Given request: Reproduce the following listing line for line, without changing anything.

Data excerpts:
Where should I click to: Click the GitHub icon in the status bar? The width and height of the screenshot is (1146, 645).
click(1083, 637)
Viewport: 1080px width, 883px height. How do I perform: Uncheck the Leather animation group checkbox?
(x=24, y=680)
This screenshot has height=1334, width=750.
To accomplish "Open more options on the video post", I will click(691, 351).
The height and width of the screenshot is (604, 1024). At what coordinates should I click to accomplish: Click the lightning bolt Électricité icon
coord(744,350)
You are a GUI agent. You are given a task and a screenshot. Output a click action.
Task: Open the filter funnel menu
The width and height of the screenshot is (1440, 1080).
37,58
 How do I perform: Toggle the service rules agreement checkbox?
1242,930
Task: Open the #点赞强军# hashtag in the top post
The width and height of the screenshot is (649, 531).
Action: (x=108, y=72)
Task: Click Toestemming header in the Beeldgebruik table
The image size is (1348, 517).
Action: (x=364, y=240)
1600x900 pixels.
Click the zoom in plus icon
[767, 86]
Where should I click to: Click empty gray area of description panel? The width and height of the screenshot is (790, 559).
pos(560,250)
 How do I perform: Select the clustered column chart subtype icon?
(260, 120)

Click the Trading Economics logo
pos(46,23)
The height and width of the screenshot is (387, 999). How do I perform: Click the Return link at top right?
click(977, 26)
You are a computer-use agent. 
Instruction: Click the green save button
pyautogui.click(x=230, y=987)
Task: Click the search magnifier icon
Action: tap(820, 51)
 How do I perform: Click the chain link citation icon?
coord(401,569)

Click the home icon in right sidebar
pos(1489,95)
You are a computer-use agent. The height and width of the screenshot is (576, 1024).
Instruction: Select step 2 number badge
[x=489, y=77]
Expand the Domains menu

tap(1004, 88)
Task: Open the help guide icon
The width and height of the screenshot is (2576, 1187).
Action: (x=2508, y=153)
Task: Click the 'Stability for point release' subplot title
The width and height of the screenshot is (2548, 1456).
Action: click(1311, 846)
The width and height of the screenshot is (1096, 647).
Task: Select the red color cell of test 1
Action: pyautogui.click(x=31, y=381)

Response to the task:
Where should I click to: Click the GitHub icon in the status bar? The width and height of the screenshot is (1146, 645).
click(1083, 637)
Viewport: 1080px width, 883px height. How do I perform: Uncheck the Leather animation group checkbox?
(x=24, y=680)
This screenshot has height=1334, width=750.
To accomplish "Open more options on the video post", I will click(691, 351).
The height and width of the screenshot is (604, 1024). At what coordinates should I click to accomplish: Click the lightning bolt Électricité icon
coord(744,350)
You are a GUI agent. You are given a task and a screenshot. Output a click action.
Task: Open the filter funnel menu
The width and height of the screenshot is (1440, 1080).
37,58
 How do I perform: Toggle the service rules agreement checkbox?
1242,930
Task: Open the #点赞强军# hashtag in the top post
The width and height of the screenshot is (649, 531).
Action: (x=108, y=72)
Task: Click Toestemming header in the Beeldgebruik table
The image size is (1348, 517).
Action: (x=364, y=240)
1600x900 pixels.
Click the zoom in plus icon
[767, 86]
Where should I click to: Click empty gray area of description panel? The width and height of the screenshot is (790, 559).
pos(560,250)
 How do I perform: Select the clustered column chart subtype icon?
(260, 120)

Click the Trading Economics logo
pos(46,23)
The height and width of the screenshot is (387, 999). How do I perform: Click the Return link at top right?
click(977, 26)
You are a computer-use agent. 
Instruction: Click the green save button
pyautogui.click(x=230, y=987)
Task: Click the search magnifier icon
Action: tap(820, 51)
 How do I perform: Click the chain link citation icon?
coord(401,569)

Click the home icon in right sidebar
pos(1489,95)
You are a computer-use agent. The height and width of the screenshot is (576, 1024).
Instruction: Select step 2 number badge
[x=489, y=77]
Expand the Domains menu

tap(1004, 88)
Task: Open the help guide icon
The width and height of the screenshot is (2576, 1187).
Action: (x=2508, y=153)
Task: Click the 'Stability for point release' subplot title
The width and height of the screenshot is (2548, 1456).
Action: click(1311, 846)
The width and height of the screenshot is (1096, 647).
Task: Select the red color cell of test 1
Action: pyautogui.click(x=31, y=381)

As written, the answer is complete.